Now we can execute this query and save the results:

from amsdal_glue import Container, DataQueryOperation, DataCommand, InsertData, SchemaReference, Version
from amsdal_glue.interfaces import DataQueryService, DataCommandService

service = Container.services.get(DataQueryService)
summary_result = service.execute(DataQueryOperation(query=final_query))

print('Success:', summary_result.success)
print('Data (the first 5):', summary_result.data[:5])

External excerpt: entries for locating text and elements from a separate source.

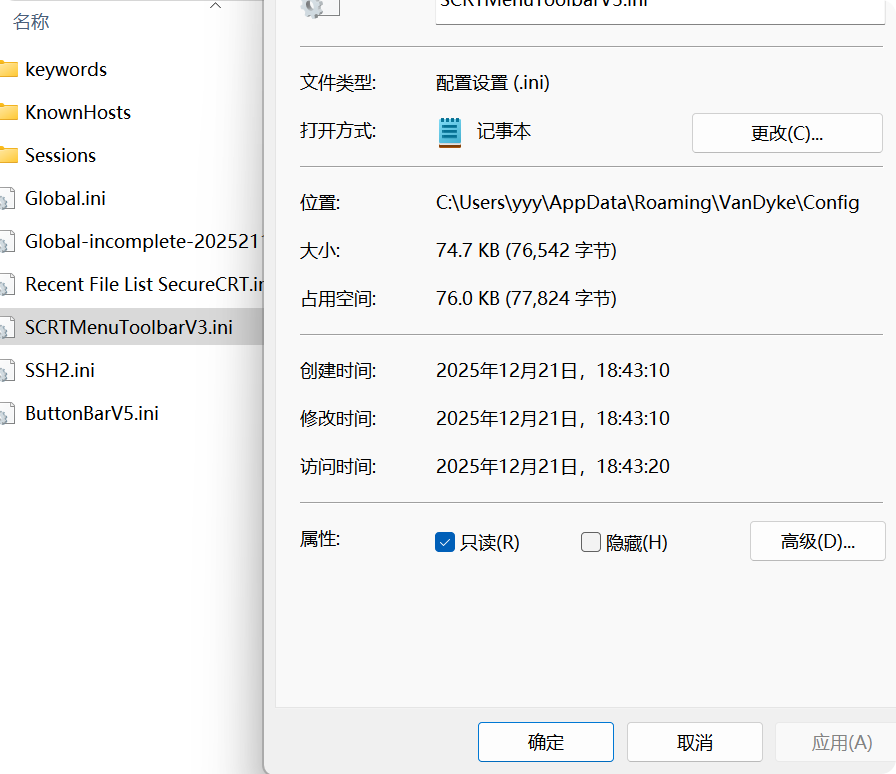The image size is (896, 774).
Task: Click the 名称 column header
Action: point(30,21)
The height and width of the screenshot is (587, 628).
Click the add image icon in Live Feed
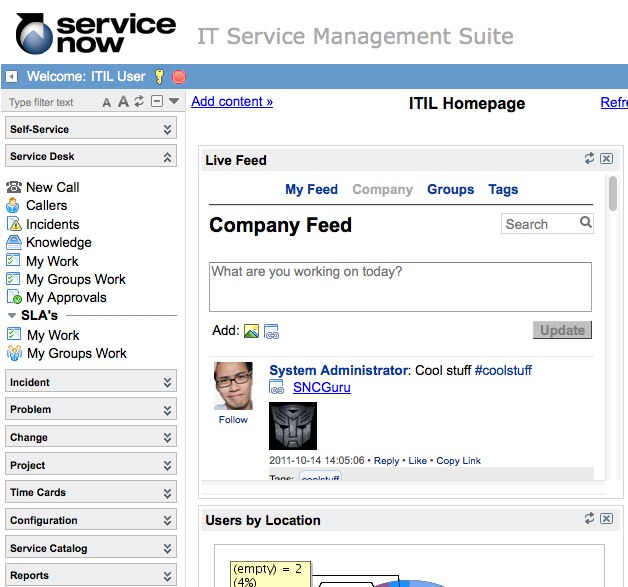251,331
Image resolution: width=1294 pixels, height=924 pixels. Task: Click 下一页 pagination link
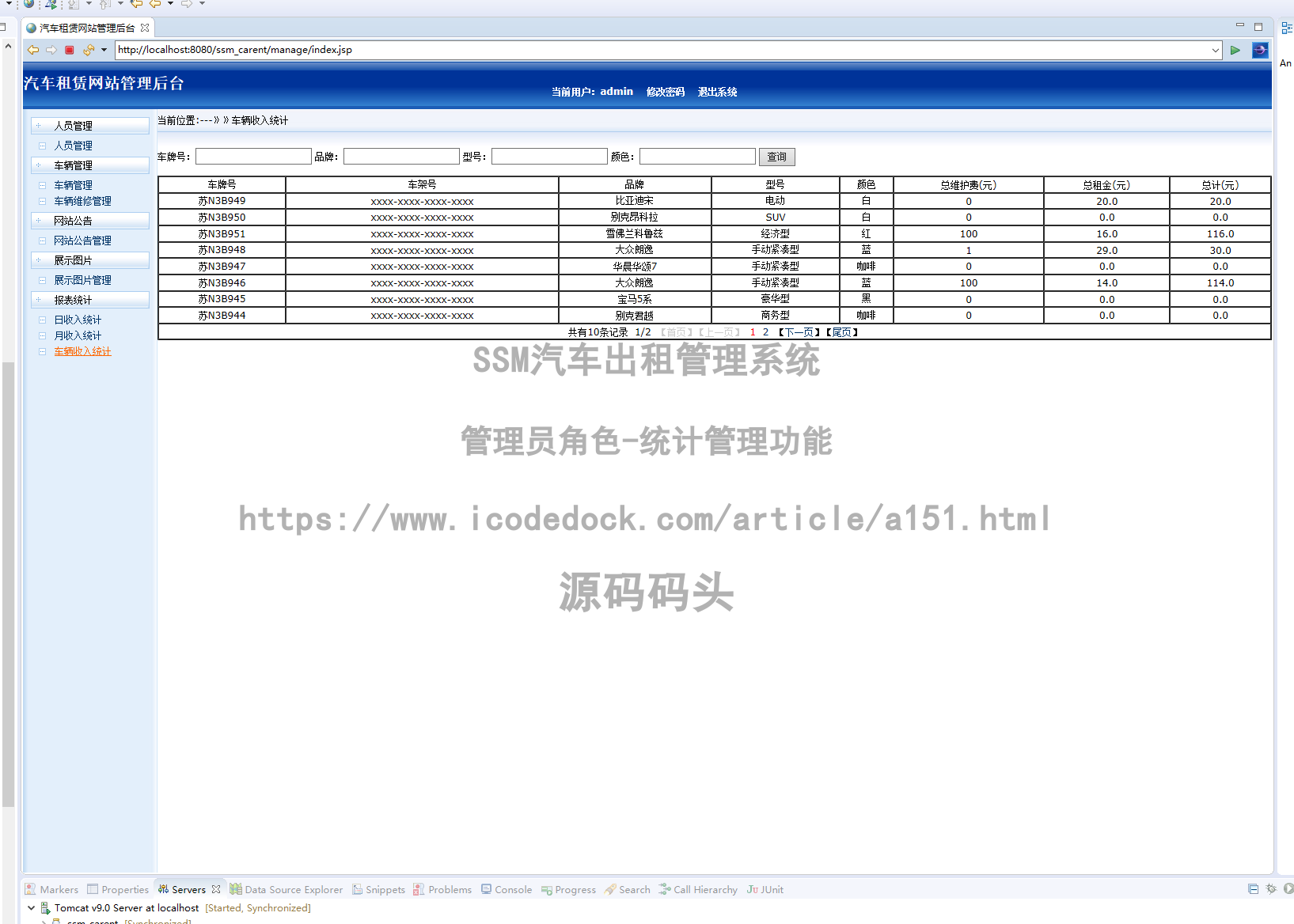click(798, 331)
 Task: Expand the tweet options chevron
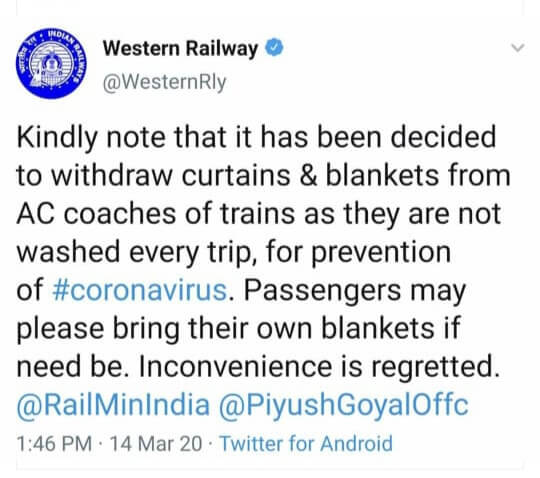pyautogui.click(x=518, y=48)
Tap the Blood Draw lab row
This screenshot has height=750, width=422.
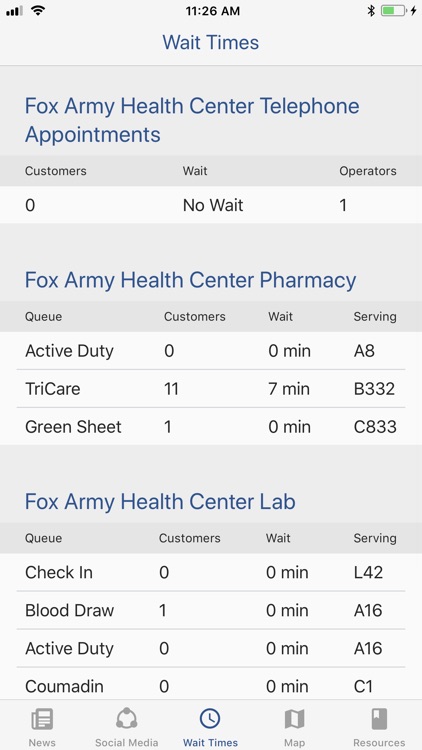(x=211, y=610)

# Store results (we assume the destination table is already created)
service = Container.services.get(DataCommandService)
result = service.execute(
    DataCommand(
        mutations=[
            InsertData(
                schema=SchemaReference(name="summary", version=Version.LATEST),
                data=summary_result.data,
            ),
        ],
    ),
)

ETL in Python and SQL

AMSDAL Glue also supports SQL queries. Here is an example of how you can do this:

from amsdal_glue_sql_parser.parsers.base import SqlParserBase
from amsdal_glue_sql_parser.parsers.sqloxide_parser import SqlOxideParser
from amsdal_glue import Container, DataQueryOperation, DataCommand, InsertData, SchemaReference, Version
from amsdal_glue.interfaces import DataQueryService

# Register parser
Container.services.register(SqlParserBase, SqlOxideParser)

subquery = """
    SELECT 
        c.country_code, 
        c.country_population, 
        SUM(ci.Population) as city_population
    FROM countries as c
    LEFT JOIN cities as ci
        ON c.country_name = ci.Country
    GROUP BY c.country_code, c.country_population
"""
summary_sql = f"""
    SELECT
        c.country_code,
        c.city_population,
        c.country_population - c.city_population AS non_city_population
    FROM
        ({subquery}) c
"""

parser = Container.services.get(SqlParserBase)
service = Container.services.get(DataQueryService)
summary_result = service.execute(DataQueryOperation(query=parser.parse_sql(summary_sql)[0]))

print('Success:', summary_result.success)
print('Data (the first 5):', summary_result.data[:5])

Note, that AMSDAL Glue's default services, executors, and utils are designed to be easily extendable and customizable. It's still in active development to provide more features and integrations with other tools.